Finding the Right Balance – Training Vs. Rest and Recovery
4 min read
Last Modified 19 April 2021 First Added 16 April 2021
Training for the Olympics puts athletes under huge pressure, both mentally and physically, so it’s important to find ways to manage it. We spoke to Jade and Greg about some of the best techniques that Team GB draw on as they prepare for the big event.
While taekwondo is an individual sport, when it comes to practising, Jade likes nothing better than a good training session with her male teammates:
Boys are naturally a bit faster and stronger but I really enjoy the challenge, because if I win against the boys or if I get a good spar, I know I can hold my own and feel so much more confident when I’m going in against people my own weight and size.
This team spirit in training reflects Team GB’s culture and philosophy, which focuses on mutual support. “We really encourage our athletes to support their colleagues, whether that’s the boys sparring with the girls or cheering on teammates from different sports,” Greg says. We all know that when you’re pushing yourself to the limit, having other people backing you can really help get you over that finish line.
After training, when she’s not sparring, Jade makes sure she gives herself time to rest and recuperate. It’s now understood that building in active recovery time is critical for athletes striving towards peak performance – rest isn’t for wimps! Jade’s top tips for recovery are putting her feet up, along with the occasional ice bath. Greg is also keen to emphasise the benefits of recovery: “We teach athletes the importance of downtime and switching off, so they can return to training physically and psychologically fresh. To be honest, physical and mental recovery time is one of the most important aspects of performance.”
Part of Greg’s role is to work alongside the athletes’ day‐to‐day support staff to help with their needs throughout competitions. For example, Jade is one of many athletes who like to take an ice bath after competing, as the cold water is thought to ease sore muscles and speed up recovery. So, Greg makes sure these are available for those who need them during an Olympic Games. Athletes will also have a team of physiotherapists, psychologists and coaches on hand to help with injury, pre‐competition nerves and last‐minute tweaks to performance. Greg adds:
One of things we work hard to do is to make the physical environment as familiar as possible, as that can be very different and strange in certain competitions such as the Olympics, so we try to prepare athletes in advance to expect that excess “noise” and all the stuff happening around them.” If athletes feel comfortable and relaxed, they’ll be able to rest and recover better.

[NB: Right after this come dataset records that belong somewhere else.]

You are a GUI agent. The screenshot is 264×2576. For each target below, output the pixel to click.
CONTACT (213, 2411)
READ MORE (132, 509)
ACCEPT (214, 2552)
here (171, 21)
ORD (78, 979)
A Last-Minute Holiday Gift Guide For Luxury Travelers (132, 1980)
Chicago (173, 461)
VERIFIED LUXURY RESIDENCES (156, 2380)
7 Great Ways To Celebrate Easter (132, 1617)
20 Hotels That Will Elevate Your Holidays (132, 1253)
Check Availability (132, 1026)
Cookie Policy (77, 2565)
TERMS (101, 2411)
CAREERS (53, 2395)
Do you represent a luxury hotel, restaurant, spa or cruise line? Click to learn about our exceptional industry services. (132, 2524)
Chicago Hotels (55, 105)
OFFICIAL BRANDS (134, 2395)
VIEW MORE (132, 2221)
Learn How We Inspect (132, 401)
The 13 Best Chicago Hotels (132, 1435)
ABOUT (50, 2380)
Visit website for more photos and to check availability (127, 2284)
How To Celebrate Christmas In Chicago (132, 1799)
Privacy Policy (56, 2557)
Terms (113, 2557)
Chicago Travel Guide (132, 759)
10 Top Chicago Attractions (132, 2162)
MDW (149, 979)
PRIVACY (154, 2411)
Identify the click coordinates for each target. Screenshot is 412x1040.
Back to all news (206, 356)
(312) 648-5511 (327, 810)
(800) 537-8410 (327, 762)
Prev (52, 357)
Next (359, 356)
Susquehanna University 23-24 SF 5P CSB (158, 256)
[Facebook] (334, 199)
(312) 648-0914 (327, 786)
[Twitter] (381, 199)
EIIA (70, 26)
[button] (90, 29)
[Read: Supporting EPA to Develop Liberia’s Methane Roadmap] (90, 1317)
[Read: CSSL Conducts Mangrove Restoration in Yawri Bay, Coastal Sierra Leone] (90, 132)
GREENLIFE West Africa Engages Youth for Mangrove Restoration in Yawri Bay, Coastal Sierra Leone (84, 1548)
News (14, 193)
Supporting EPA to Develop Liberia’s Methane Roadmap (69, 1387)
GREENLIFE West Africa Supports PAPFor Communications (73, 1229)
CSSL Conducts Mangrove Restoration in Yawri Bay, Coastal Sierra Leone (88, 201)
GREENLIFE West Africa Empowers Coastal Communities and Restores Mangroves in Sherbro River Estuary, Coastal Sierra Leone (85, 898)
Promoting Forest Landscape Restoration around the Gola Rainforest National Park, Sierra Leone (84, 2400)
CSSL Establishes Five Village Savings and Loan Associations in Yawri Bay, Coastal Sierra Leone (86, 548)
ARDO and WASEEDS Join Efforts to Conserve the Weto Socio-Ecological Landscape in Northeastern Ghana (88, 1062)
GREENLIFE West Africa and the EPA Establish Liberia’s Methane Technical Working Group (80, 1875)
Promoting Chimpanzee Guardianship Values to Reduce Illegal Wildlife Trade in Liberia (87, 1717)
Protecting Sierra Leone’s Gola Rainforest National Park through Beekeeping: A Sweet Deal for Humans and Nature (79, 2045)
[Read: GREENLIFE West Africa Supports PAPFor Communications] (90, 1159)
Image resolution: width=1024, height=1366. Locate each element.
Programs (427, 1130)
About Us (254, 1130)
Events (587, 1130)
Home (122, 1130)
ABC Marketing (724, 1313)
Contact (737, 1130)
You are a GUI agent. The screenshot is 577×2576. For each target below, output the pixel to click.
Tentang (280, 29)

While not every athlete can nap, Jade is a big fan:
When I’ve got 2‐3 training sessions in the day, I usually nap after the first one.
However, what works well for one person may not suit another, and Greg explains that recovery strategies are as individualised as warm‐up or competition strategies.
We find that for many athletes like Jade, napping is an effective way to help them switch off for 20‐30 minutes, allowing them to come back refreshed and ready to focus. Others find meditation great for clearing their brain and coming back refreshed. It’s whatever an athlete knows works best for them.
Athletes will also be facing the everyday pressures of life alongside their training, so they need to be able to deal with those while keeping their eye on the prize. “They are normal people with the same stresses and strains that we all have,” Greg reminds us, adding that the main difference is how they manage those stresses and try to tune out any unnecessary noise during their recovery time. This allows them to return to training revived and revitalised.
While ice baths might be a bit extreme for most of us, we all need to make time to recuperate from the strains of daily life. Whether it’s taking a quick nap or doing some breathing exercises, finding something that restores and refreshes your mind and body will ensure that you stay in fighting form.